▶ TASK STATEMENT
Only the lines from the line containing "At what coordinates should I click to accomplish: Click the 5/5" to the end of the records, both included, belong in the answer, copied exactly.

▶ MATERIALS PROVIDED

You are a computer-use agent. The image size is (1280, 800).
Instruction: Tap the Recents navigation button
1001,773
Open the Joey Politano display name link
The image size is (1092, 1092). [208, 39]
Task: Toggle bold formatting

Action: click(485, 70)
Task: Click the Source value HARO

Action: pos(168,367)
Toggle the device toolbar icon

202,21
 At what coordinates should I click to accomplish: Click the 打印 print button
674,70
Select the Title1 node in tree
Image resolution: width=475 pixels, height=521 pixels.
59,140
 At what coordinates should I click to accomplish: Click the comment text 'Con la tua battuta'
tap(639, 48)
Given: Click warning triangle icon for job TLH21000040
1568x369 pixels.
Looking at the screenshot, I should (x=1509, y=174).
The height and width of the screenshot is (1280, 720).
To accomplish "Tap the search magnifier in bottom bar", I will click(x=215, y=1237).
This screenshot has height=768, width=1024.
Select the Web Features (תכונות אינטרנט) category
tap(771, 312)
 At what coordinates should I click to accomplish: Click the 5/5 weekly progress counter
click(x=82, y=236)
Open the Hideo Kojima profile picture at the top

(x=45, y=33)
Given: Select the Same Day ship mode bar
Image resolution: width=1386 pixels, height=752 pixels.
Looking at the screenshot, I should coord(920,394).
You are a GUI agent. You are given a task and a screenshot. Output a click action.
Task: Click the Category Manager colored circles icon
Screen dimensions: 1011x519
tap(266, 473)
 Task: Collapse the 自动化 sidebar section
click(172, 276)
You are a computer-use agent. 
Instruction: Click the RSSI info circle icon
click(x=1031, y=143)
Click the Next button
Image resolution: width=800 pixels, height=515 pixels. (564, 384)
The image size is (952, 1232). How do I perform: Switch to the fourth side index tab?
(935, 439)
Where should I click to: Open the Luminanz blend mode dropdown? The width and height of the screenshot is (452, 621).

▶ FINISHED TASK
 At what coordinates should I click to accomplish: Click the 5/5 weekly progress counter
click(x=82, y=236)
Open the Hideo Kojima profile picture at the top

(x=45, y=33)
Given: Select the Same Day ship mode bar
Image resolution: width=1386 pixels, height=752 pixels.
Looking at the screenshot, I should coord(920,394).
You are a GUI agent. You are given a task and a screenshot. Output a click action.
Task: Click the Category Manager colored circles icon
Screen dimensions: 1011x519
tap(266, 473)
 Task: Collapse the 自动化 sidebar section
click(172, 276)
You are a computer-use agent. 
Instruction: Click the RSSI info circle icon
click(x=1031, y=143)
Click the Next button
Image resolution: width=800 pixels, height=515 pixels. (564, 384)
The image size is (952, 1232). How do I perform: Switch to the fourth side index tab?
(935, 439)
Where should I click to: Open the Luminanz blend mode dropdown? The width and height of the screenshot is (452, 621).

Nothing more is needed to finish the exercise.